How to Count Unique Users Without Storing Every ID
Counting unique visitors sounds simple. Add each user ID to a collection, then count the size. But what happens when you have millions of visitors? A naive approach stores every single ID, and memory grows linearly with your user count. Ten million visitors means ten million stored IDs, consuming hundreds of megabytes just to produce one number.
Redis offers two approaches to this problem. The first uses Sets to store every ID, giving you exact counts at the cost of memory. The second uses a clever data structure called HyperLogLog (video explainer) that produces approximate counts using a fixed 12KB of memory regardless of whether you have a thousand visitors or a billion. This guide covers both approaches, including how to merge counts across time periods for daily, weekly, and monthly statistics.
Which Redis data types we will use
Set is the intuitive choice for counting unique items. Add each visitor ID to a set, and duplicates are automatically ignored. The SCARD command returns the exact count. Sets work well when you have bounded cardinality, like unique users per page in the last hour. The tradeoff is memory: each ID is stored, so memory grows with your visitor count.
HyperLogLog is a probabilistic data structure designed specifically for cardinality estimation. It answers "approximately how many unique items have I seen?" using a fixed 12KB of memory, no matter how many items you add. The count is approximate with a standard error of 0.81%, meaning if you have 1 million actual visitors, HyperLogLog will report somewhere between 991,900 and 1,008,100. For analytics and dashboards, this accuracy is usually more than enough.
The intuitive approach: store every ID
The straightforward way to count unique visitors is to add each visitor ID to a Redis Set. Sets automatically deduplicate, so adding the same ID twice does not increase the count. When you need the total, SCARD returns the set's size in O(1) time.
This approach gives you exact counts and additional capabilities. You can check if a specific user has visited with SISMEMBER, retrieve all visitor IDs with SMEMBERS, or compute intersections and unions across multiple sets. If you need to know not just how many but also who, sets are the right choice.

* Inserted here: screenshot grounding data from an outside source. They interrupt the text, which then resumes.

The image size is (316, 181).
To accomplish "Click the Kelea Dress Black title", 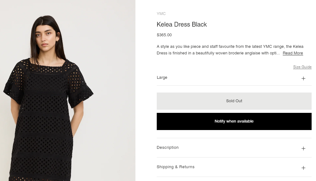I will click(x=182, y=24).
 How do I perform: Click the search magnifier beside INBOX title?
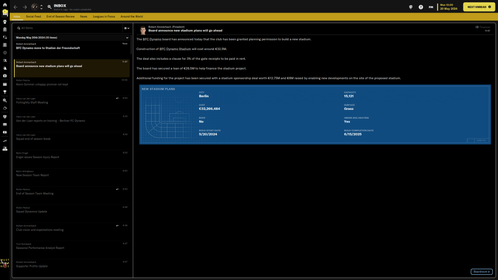point(50,7)
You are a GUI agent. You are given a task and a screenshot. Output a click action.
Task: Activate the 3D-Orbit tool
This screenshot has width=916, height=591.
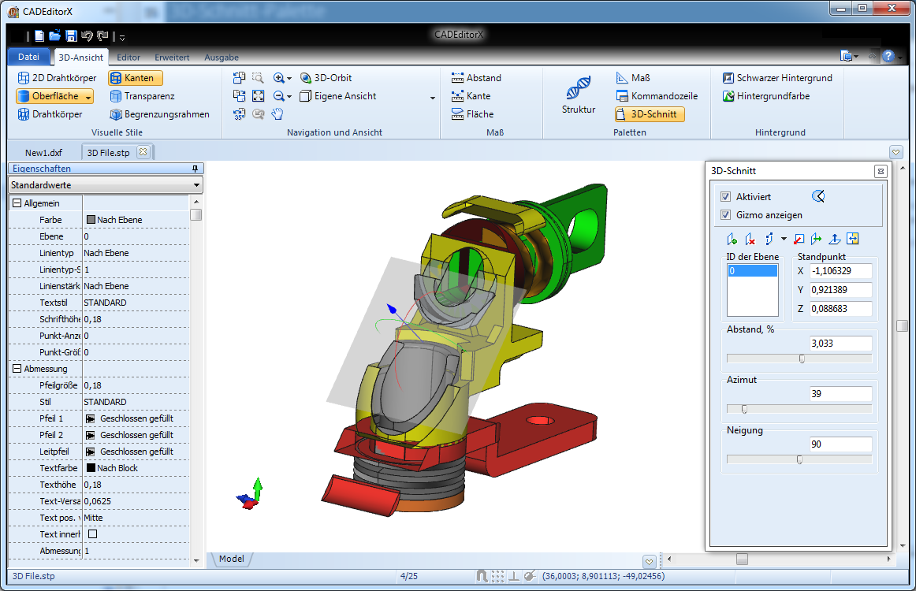click(x=326, y=78)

The problem is scale. Each user ID stored in a set consumes memory proportional to the ID's length. A million UUIDs (36 characters each) in a set uses roughly 50-70MB of RAM. For a single counter that is expensive, and if you need daily, weekly, and monthly counts across hundreds of pages, memory adds up fast.
- Redis
- Python
- TypeScript
- Go
# Add a visitor to today's set
SADD visitors:2024-01-15 user:abc123
> 1 (added new member)
# Same visitor again, no duplicate
SADD visitors:2024-01-15 user:abc123
> 0 (already exists)
# Add another visitor
SADD visitors:2024-01-15 user:xyz789
> 1
# Get exact unique visitor count
SCARD visitors:2024-01-15
> 2
# Check if a specific user visited
SISMEMBER visitors:2024-01-15 user:abc123
> 1 (yes)
# Set expiration to auto-cleanup old data
EXPIRE visitors:2024-01-15 604800
> 1 (expires in 7 days)
from datetime import date
def record_visitor(client, user_id: str):
"""Record a unique visitor for today."""
key = f'visitors:{date.today()}'
client.sadd(key, user_id)
# Auto-expire after 7 days
client.expire(key, 604800)
def get_unique_visitors(client, day: str) -> int:
"""Get exact count of unique visitors for a day."""

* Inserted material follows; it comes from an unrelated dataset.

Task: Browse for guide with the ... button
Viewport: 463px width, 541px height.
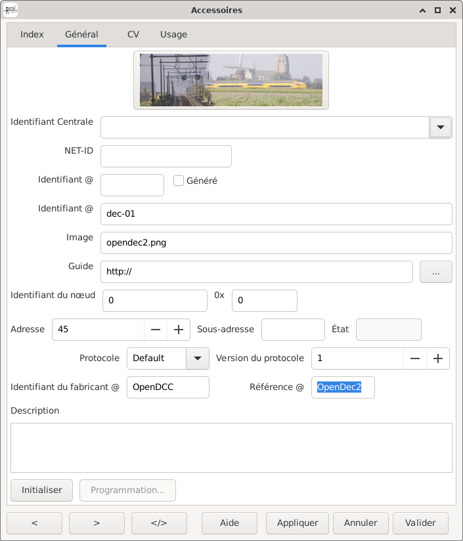Action: [435, 272]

return client.scard(f'visitors:{day}')
def has_visited(client, day: str, user_id: str) -> bool:
"""Check if a specific user visited on a day."""
return client.sismember(f'visitors:{day}', user_id) == 1
function getToday(): string {
return new Date().toISOString().split('T')[0];
}
async function recordVisitor(client: Redis, userId: string) {
const key = `visitors:${getToday()}`;
await client.sadd(key, userId);
// Auto-expire after 7 days
await client.expire(key, 604800);
}
async function getUniqueVisitors(client: Redis, day: string): Promise<number> {
return await client.scard(`visitors:${day}`);
}
async function hasVisited(client: Redis, day: string, userId: string): Promise<boolean> {
return await client.sismember(`visitors:${day}`, userId) === 1;
}
func recordVisitor(ctx context.Context, client *redis.Client, userID string) {
key := "visitors:" + time.Now().Format("2006-01-02")
client.SAdd(ctx, key, userID)
// Auto-expire after 7 days
client.Expire(ctx, key, 7*24*time.Hour)
}
func getUniqueVisitors(ctx context.Context, client *redis.Client, day string) (int64, error) {
return client.SCard(ctx, "visitors:"+day).Result()
}
func hasVisited(ctx context.Context, client *redis.Client, day, userID string) (bool, error) {
return client.SIsMember(ctx, "visitors:"+day, userID).Result()
}
Counting millions with fixed memory
HyperLogLog solves the memory problem by using a probabilistic algorithm. Instead of storing every ID, it maintains a compact sketch that estimates cardinality. The magic is that this sketch stays at 12KB whether you add a thousand items or a trillion.
The PFADD command adds elements to a HyperLogLog, and PFCOUNT returns the estimated cardinality. Under the hood, HyperLogLog hashes each input and uses patterns in the hash values to estimate how many unique items it has seen. The math is fascinating but you do not need to understand it to use it. Just know that the standard error is 0.81%, which means counts are reliably close to accurate.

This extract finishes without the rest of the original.